NEW FLING: DRS ENTITLEMENT

I’m proud to announce the latest fling; DRS entitlement. This fling is built by the performance team and it provides insight to the demand and entitlement of the virtual machines and resource pools within a vSphere cluster. By default, it shows the active CPU and memory consumption, which by itself helps to understand the dynamics within the cluster. Especially when you are using resource pools with different levels of share values. In this example, I have two resource pools, one containing the high-value workloads for the organization, and one resource pool containing virtual machines that are used for test and dev operations. The high-value workloads should receive the resources they require all the time. The What-If functionality allows you to simulate a few different scenarios. A 100% demand option and a simulation of resource allocation settings. The screenshot below shows the what-if entitlement.
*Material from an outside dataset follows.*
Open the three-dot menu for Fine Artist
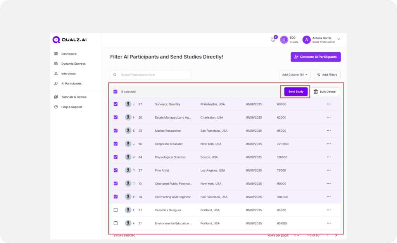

What if these workloads generate 100% of activity, what resources do these workloads require if they go to the max? This allows you to set the appropriate resource allocations settings such as reservations and limits on the resource pools or maybe even on particular virtual machines. Another option is to specify particular Reservation, Limits, and Shares (RLS) settings to an object. Select the RLS option and select the object you want to use in the simulation. In this example, I selected the Low Value Workload resource pool and changed the share value setting of the resource pool. You can verify the new setting before running the analysis. Please note, that this is an analysis, it does not affect the resource allocation of active workload whatsoever. You can simulate different settings and understand the outcome. Once the correct setting is determined you can apply the setting on the object manually, or you can use the PowerCLI setting and export the PowerCLI one-liner to programmatically change the RLS settings. Follow the instruction on the flings website to install it on your vCenter. I would like to thank Sai Inabattini and Adarsh Jagadeeshwaran for creating this fling and for listening to my input! RUN DRS!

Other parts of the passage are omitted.